Since effect of the Gapeka 2021 on 10 February 2021, the Progo train were once transferred from Yogyakarta Operations Area VI to Jakarta Operations Area I, and the trains were transferred to the Jakarta Kota Train Depot (JAKK). However, as of 1 June 2023, starting with the implementation of the train travel chart (Gapeka 2023), the operation of this train was returned to Yogyakarta Operations Area VI and the trains were transferred back to the Yogyakarta Main Depot.

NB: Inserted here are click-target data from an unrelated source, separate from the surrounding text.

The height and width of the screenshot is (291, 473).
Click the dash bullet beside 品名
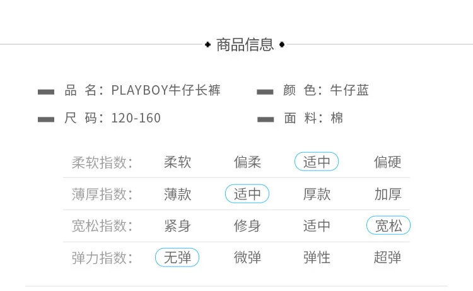pyautogui.click(x=46, y=92)
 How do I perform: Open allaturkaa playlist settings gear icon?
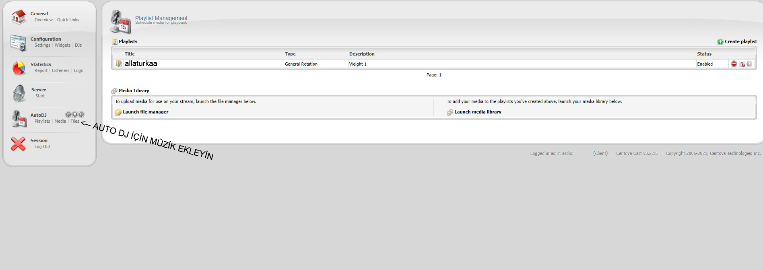tap(749, 64)
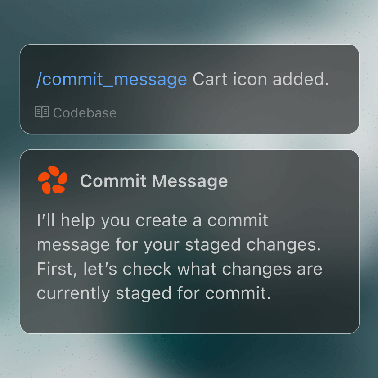Select the /commit_message slash command
The width and height of the screenshot is (378, 378).
[112, 80]
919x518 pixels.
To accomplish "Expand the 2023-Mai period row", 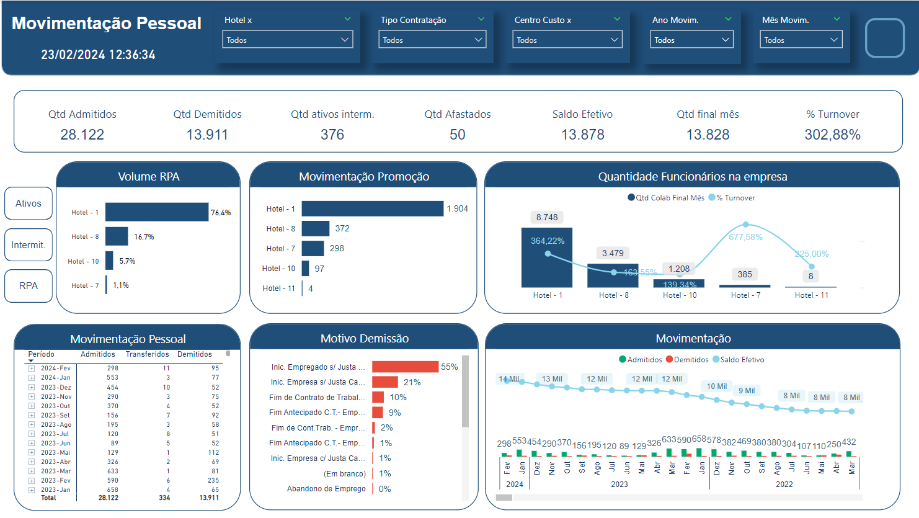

On 15 October 2024, the Progo train officially started using the new generation of economy class trains made of stainless steel made by PT INKA Madiun. the Progo train sets consists of eight economy class carriages, one executive class dining carriage, and one power train carriage.

==Station==
The Progo train route from Jakarta to Lempuyangan, Yogyakarta based from the Gapeka 2025 is:
- Pasar Senen (Start/End)
- Jatinegara
- Bekesi
- Haurgeulis
- Cirebon Prujakan
- Ketanggungan
- Prupuk
- Purwokerto
- Kroya
- Gombong
- Karanganyar
- Kebumen
- Kutowinangun
- Kutoarjo
- Lempuyangan (Start/End)
==Incident==
- On 25 December 2001 during the Christmas at 04.33, the 146 Progo train collision with the 153 Gaya Baru Malam Selatan train who were waiting to cross on track 3 of the West Ketanggungan Station emplacement. The collision occurred because KA 146 violated the signal entering Ketanggungan Barat station which was red (a sign that the train must stop). This incident resulted in 31 people being killed and 53 others being seriously injured, including the driver of KA 146.
- On 3 July 2009, the Progo train crashed into a car at a crossing no gates in Gambarsari, Kebasen, Banyumas, when the car broke down. All three people managed to escape.
- A railroad track was set on fire by two students at km 302+01 on 9 April 2015. The two teenagers were arrested by PT KAI officers near Station. The incident was reported by a train driver and his assistant while on duty on the Progo train.